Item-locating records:
** Start **

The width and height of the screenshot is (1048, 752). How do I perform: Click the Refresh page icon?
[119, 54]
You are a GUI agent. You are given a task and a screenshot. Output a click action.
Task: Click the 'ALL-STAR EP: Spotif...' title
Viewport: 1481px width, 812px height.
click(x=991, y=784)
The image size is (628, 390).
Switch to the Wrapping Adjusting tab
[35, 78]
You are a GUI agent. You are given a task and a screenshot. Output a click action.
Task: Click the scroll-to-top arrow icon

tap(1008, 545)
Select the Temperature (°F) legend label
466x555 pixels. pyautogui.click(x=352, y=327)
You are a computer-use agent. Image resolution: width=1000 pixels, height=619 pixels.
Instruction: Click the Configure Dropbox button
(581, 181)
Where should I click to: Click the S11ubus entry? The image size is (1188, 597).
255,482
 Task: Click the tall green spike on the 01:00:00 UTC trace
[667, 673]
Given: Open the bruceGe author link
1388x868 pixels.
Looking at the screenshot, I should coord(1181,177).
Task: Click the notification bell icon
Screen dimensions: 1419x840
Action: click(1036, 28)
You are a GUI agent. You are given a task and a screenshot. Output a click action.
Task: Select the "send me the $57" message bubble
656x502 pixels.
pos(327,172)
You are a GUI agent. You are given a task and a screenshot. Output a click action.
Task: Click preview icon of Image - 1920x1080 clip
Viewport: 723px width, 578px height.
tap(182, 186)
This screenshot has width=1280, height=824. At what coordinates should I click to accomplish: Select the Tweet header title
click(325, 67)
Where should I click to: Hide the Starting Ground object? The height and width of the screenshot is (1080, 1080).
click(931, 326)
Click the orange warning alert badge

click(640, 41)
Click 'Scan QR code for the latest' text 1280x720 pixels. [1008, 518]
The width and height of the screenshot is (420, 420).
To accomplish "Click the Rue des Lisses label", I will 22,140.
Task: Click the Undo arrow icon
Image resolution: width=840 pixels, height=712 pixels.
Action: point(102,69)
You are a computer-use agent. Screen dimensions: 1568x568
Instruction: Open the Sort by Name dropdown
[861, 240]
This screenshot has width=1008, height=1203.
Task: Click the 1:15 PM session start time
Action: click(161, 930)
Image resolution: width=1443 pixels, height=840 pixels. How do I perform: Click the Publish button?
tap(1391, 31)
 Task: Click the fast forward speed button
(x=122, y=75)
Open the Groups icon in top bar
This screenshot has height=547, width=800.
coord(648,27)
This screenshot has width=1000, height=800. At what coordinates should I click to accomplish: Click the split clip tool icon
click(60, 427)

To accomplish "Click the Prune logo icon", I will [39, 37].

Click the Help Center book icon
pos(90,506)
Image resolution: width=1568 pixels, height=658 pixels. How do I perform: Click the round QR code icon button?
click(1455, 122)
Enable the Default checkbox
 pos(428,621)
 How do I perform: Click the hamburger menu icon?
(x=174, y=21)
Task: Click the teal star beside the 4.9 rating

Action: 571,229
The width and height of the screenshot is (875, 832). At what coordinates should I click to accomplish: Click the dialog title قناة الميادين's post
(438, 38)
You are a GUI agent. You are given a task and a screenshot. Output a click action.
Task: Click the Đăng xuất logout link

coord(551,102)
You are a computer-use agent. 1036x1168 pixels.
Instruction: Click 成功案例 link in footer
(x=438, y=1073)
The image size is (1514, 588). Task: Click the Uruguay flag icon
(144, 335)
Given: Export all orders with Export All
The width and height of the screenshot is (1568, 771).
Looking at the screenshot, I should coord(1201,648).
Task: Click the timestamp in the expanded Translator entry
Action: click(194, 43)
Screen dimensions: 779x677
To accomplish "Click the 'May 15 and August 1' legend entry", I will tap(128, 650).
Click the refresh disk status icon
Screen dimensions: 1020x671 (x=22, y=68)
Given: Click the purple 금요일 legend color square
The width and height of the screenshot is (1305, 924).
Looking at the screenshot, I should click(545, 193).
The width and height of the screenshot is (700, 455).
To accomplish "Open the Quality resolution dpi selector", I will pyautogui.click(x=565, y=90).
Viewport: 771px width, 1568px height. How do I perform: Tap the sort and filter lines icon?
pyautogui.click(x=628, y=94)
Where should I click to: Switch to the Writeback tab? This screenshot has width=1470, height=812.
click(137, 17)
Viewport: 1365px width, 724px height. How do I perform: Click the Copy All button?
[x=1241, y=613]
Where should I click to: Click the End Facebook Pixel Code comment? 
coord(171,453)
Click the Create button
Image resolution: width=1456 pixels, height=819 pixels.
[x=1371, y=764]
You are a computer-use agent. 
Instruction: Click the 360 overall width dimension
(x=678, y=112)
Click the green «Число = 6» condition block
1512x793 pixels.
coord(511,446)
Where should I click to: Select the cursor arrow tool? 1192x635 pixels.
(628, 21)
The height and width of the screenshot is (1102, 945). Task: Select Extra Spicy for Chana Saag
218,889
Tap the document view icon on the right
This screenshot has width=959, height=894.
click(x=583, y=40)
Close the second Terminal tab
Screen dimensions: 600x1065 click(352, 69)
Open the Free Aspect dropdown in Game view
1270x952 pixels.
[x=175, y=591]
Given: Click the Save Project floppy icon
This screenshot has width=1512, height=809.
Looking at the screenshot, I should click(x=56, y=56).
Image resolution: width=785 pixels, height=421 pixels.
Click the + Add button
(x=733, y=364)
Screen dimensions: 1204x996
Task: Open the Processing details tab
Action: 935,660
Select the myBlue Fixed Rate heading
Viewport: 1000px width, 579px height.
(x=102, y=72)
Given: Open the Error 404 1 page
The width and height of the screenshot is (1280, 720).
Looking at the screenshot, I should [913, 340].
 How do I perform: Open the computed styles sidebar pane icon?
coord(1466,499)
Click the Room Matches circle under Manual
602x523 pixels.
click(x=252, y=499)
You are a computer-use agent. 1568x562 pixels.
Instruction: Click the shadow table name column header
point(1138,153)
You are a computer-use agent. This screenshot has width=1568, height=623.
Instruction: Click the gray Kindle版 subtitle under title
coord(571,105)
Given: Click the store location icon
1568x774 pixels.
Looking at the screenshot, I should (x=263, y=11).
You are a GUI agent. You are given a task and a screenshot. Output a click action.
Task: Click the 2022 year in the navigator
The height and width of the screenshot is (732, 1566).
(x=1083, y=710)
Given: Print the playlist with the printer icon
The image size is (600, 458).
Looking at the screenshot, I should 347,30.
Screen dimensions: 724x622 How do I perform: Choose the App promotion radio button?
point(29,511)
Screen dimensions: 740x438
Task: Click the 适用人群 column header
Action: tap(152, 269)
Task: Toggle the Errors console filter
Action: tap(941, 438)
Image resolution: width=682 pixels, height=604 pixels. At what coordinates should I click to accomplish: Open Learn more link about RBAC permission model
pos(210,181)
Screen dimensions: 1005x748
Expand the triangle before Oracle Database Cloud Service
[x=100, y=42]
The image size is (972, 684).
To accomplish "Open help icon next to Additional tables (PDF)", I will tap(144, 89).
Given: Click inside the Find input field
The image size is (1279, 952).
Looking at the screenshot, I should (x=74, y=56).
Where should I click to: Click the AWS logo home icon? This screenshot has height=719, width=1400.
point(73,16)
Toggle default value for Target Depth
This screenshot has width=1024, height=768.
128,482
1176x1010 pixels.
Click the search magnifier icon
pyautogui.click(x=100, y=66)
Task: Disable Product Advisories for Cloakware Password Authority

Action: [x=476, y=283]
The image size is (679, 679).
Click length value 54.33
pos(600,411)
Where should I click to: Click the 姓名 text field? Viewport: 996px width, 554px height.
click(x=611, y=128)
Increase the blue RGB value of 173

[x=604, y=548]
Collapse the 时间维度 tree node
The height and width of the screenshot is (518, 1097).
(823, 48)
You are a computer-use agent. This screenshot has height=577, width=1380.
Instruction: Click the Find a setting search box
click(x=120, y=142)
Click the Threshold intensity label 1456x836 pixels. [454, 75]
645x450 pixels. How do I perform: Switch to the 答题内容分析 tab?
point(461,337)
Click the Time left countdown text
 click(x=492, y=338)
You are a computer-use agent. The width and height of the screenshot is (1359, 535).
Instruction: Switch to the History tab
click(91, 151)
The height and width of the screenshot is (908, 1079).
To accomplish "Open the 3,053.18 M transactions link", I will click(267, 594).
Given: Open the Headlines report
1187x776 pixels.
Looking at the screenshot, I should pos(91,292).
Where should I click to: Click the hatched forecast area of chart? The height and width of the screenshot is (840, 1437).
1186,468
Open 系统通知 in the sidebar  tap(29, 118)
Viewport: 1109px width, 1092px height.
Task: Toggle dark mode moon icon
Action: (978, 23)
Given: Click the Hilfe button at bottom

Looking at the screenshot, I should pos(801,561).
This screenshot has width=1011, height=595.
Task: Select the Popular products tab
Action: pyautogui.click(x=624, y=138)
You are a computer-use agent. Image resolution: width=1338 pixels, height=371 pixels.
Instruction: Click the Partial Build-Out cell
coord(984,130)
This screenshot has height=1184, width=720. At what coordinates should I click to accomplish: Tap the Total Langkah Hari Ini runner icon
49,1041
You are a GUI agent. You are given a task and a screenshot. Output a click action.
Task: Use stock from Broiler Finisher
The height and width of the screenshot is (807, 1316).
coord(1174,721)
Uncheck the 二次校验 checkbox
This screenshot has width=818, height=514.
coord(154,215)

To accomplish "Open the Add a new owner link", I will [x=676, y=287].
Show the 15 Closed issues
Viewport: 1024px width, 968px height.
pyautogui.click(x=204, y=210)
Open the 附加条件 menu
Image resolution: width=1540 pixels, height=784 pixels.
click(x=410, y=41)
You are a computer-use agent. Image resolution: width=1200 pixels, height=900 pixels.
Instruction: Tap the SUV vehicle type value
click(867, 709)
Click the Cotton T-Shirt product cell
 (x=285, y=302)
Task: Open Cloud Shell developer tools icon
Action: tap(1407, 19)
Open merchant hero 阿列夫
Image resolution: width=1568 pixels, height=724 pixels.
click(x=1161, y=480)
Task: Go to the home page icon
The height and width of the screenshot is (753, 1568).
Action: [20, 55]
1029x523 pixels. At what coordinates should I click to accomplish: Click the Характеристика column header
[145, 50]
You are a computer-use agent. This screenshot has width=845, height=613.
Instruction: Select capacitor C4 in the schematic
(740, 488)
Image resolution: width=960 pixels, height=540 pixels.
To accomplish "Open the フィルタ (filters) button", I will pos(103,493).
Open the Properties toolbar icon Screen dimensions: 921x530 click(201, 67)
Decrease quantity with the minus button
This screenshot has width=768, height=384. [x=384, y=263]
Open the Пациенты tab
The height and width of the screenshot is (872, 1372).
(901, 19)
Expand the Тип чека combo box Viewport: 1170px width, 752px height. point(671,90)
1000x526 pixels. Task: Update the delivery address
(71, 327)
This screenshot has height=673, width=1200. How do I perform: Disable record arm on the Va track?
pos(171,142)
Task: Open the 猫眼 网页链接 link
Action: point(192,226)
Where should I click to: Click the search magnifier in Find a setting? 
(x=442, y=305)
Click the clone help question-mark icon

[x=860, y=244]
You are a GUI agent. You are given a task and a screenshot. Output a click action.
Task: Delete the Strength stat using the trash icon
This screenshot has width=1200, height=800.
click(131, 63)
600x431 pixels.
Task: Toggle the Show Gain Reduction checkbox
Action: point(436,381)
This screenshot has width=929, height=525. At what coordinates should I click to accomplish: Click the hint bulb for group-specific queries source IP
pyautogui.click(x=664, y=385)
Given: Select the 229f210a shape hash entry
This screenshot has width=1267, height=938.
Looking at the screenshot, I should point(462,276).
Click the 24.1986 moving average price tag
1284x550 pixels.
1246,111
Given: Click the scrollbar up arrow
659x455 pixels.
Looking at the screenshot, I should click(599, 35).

** End **

Task details -
Extract every line from the entries above that contains the word "column", and copy each such line in full.

Complete output -
Instruction: Click the shadow table name column header
Task: Click the 适用人群 column header
1029x523 pixels. At what coordinates should I click to accomplish: Click the Характеристика column header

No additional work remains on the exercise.